DATA RECORDS =>

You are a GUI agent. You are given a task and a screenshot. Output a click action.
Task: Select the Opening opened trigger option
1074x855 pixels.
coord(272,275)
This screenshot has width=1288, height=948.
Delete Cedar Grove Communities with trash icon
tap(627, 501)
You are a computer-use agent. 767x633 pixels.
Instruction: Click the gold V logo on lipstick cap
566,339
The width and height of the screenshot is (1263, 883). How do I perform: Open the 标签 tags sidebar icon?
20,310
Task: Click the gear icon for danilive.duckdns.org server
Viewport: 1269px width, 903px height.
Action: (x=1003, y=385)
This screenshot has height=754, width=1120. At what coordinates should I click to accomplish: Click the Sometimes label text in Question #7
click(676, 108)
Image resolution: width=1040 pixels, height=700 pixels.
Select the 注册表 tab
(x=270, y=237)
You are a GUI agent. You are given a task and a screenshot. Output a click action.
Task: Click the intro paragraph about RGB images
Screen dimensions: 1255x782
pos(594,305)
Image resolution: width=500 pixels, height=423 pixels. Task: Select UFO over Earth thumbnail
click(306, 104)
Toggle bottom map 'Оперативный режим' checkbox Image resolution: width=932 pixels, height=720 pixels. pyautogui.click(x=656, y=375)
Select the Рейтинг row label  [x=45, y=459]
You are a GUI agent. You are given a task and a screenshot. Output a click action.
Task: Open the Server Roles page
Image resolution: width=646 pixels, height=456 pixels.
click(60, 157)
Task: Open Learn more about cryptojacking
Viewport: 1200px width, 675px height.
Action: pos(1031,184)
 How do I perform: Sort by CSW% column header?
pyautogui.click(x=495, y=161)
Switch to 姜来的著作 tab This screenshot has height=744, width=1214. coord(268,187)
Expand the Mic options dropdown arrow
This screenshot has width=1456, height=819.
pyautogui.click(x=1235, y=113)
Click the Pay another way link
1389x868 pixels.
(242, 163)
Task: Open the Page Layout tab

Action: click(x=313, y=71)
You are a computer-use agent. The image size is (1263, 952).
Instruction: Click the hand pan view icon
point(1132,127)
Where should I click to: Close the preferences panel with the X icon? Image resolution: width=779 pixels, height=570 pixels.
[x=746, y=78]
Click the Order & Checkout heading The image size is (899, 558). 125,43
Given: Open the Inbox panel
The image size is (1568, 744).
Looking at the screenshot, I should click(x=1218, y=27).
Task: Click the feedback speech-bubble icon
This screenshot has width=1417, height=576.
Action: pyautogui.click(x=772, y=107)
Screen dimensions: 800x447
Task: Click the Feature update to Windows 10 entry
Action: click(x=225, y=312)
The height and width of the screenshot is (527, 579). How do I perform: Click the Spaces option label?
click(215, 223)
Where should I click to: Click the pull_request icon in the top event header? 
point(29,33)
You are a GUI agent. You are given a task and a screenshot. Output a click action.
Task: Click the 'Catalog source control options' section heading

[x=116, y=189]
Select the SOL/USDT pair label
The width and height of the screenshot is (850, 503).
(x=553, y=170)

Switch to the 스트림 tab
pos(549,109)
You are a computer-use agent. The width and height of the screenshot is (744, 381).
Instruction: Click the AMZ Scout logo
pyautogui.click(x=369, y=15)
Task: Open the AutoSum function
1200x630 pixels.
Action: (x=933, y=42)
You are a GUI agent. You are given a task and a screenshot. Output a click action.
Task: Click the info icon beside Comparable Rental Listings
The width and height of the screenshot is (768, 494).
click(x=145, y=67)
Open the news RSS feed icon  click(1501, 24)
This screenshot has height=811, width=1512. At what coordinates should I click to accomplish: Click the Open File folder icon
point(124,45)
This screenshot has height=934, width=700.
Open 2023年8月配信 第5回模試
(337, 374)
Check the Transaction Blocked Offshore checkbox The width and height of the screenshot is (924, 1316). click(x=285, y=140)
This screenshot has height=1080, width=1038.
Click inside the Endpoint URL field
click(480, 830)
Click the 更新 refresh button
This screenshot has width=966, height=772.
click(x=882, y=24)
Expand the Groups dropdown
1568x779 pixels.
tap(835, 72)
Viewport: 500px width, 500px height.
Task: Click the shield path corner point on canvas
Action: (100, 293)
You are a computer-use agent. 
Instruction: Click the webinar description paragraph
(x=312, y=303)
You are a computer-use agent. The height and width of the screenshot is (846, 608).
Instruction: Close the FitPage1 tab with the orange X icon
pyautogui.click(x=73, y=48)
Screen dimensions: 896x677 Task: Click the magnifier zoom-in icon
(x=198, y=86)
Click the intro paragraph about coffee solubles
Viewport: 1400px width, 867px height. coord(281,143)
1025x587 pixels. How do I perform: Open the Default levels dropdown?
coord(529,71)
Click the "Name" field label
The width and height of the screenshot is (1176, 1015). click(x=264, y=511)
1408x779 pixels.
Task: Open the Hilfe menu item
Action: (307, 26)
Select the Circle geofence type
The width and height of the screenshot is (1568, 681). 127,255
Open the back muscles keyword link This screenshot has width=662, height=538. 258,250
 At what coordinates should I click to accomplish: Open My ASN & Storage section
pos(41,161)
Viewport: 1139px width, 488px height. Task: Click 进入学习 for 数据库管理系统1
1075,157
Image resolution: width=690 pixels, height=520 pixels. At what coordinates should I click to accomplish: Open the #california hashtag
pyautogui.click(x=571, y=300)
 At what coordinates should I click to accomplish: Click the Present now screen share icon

TASK PROMPT => An exact reproduction of all the entries above is the expected answer.

OUTPUT BELOW =>
You are a GUI agent. You are given a task and a screenshot. Output a click action.
Task: Select the Opening opened trigger option
1074x855 pixels.
coord(272,275)
This screenshot has width=1288, height=948.
Delete Cedar Grove Communities with trash icon
tap(627, 501)
You are a computer-use agent. 767x633 pixels.
Instruction: Click the gold V logo on lipstick cap
566,339
The width and height of the screenshot is (1263, 883). How do I perform: Open the 标签 tags sidebar icon?
20,310
Task: Click the gear icon for danilive.duckdns.org server
Viewport: 1269px width, 903px height.
Action: (x=1003, y=385)
This screenshot has height=754, width=1120. At what coordinates should I click to accomplish: Click the Sometimes label text in Question #7
click(676, 108)
Image resolution: width=1040 pixels, height=700 pixels.
Select the 注册表 tab
(x=270, y=237)
You are a GUI agent. You are given a task and a screenshot. Output a click action.
Task: Click the intro paragraph about RGB images
Screen dimensions: 1255x782
pos(594,305)
Image resolution: width=500 pixels, height=423 pixels. Task: Select UFO over Earth thumbnail
click(306, 104)
Toggle bottom map 'Оперативный режим' checkbox Image resolution: width=932 pixels, height=720 pixels. pyautogui.click(x=656, y=375)
Select the Рейтинг row label  [x=45, y=459]
You are a GUI agent. You are given a task and a screenshot. Output a click action.
Task: Open the Server Roles page
Image resolution: width=646 pixels, height=456 pixels.
click(60, 157)
Task: Open Learn more about cryptojacking
Viewport: 1200px width, 675px height.
Action: pos(1031,184)
 How do I perform: Sort by CSW% column header?
pyautogui.click(x=495, y=161)
Switch to 姜来的著作 tab This screenshot has height=744, width=1214. coord(268,187)
Expand the Mic options dropdown arrow
This screenshot has width=1456, height=819.
pyautogui.click(x=1235, y=113)
Click the Pay another way link
1389x868 pixels.
(242, 163)
Task: Open the Page Layout tab

Action: click(x=313, y=71)
You are a computer-use agent. The image size is (1263, 952).
Instruction: Click the hand pan view icon
point(1132,127)
Where should I click to: Close the preferences panel with the X icon? Image resolution: width=779 pixels, height=570 pixels.
[x=746, y=78]
Click the Order & Checkout heading The image size is (899, 558). 125,43
Given: Open the Inbox panel
The image size is (1568, 744).
Looking at the screenshot, I should click(x=1218, y=27).
Task: Click the feedback speech-bubble icon
This screenshot has width=1417, height=576.
Action: pyautogui.click(x=772, y=107)
Screen dimensions: 800x447
Task: Click the Feature update to Windows 10 entry
Action: click(x=225, y=312)
The height and width of the screenshot is (527, 579). How do I perform: Click the Spaces option label?
click(215, 223)
Where should I click to: Click the pull_request icon in the top event header? 
point(29,33)
You are a GUI agent. You are given a task and a screenshot. Output a click action.
Task: Click the 'Catalog source control options' section heading

[x=116, y=189]
Select the SOL/USDT pair label
The width and height of the screenshot is (850, 503).
(x=553, y=170)

Switch to the 스트림 tab
pos(549,109)
You are a computer-use agent. The width and height of the screenshot is (744, 381).
Instruction: Click the AMZ Scout logo
pyautogui.click(x=369, y=15)
Task: Open the AutoSum function
1200x630 pixels.
Action: (x=933, y=42)
You are a GUI agent. You are given a task and a screenshot. Output a click action.
Task: Click the info icon beside Comparable Rental Listings
The width and height of the screenshot is (768, 494).
click(x=145, y=67)
Open the news RSS feed icon  click(1501, 24)
This screenshot has height=811, width=1512. At what coordinates should I click to accomplish: Click the Open File folder icon
point(124,45)
This screenshot has height=934, width=700.
Open 2023年8月配信 第5回模試
(337, 374)
Check the Transaction Blocked Offshore checkbox The width and height of the screenshot is (924, 1316). click(x=285, y=140)
This screenshot has height=1080, width=1038.
Click inside the Endpoint URL field
click(480, 830)
Click the 更新 refresh button
This screenshot has width=966, height=772.
click(x=882, y=24)
Expand the Groups dropdown
1568x779 pixels.
tap(835, 72)
Viewport: 500px width, 500px height.
Task: Click the shield path corner point on canvas
Action: (100, 293)
You are a computer-use agent. 
Instruction: Click the webinar description paragraph
(x=312, y=303)
You are a computer-use agent. The height and width of the screenshot is (846, 608).
Instruction: Close the FitPage1 tab with the orange X icon
pyautogui.click(x=73, y=48)
Screen dimensions: 896x677 Task: Click the magnifier zoom-in icon
(x=198, y=86)
Click the intro paragraph about coffee solubles
Viewport: 1400px width, 867px height. coord(281,143)
1025x587 pixels. How do I perform: Open the Default levels dropdown?
coord(529,71)
Click the "Name" field label
The width and height of the screenshot is (1176, 1015). click(x=264, y=511)
1408x779 pixels.
Task: Open the Hilfe menu item
Action: (307, 26)
Select the Circle geofence type
The width and height of the screenshot is (1568, 681). 127,255
Open the back muscles keyword link This screenshot has width=662, height=538. 258,250
 At what coordinates should I click to accomplish: Open My ASN & Storage section
pos(41,161)
Viewport: 1139px width, 488px height. Task: Click 进入学习 for 数据库管理系统1
1075,157
Image resolution: width=690 pixels, height=520 pixels. At what coordinates should I click to accomplish: Open the #california hashtag
pyautogui.click(x=571, y=300)
 At what coordinates should I click to accomplish: Click the Present now screen share icon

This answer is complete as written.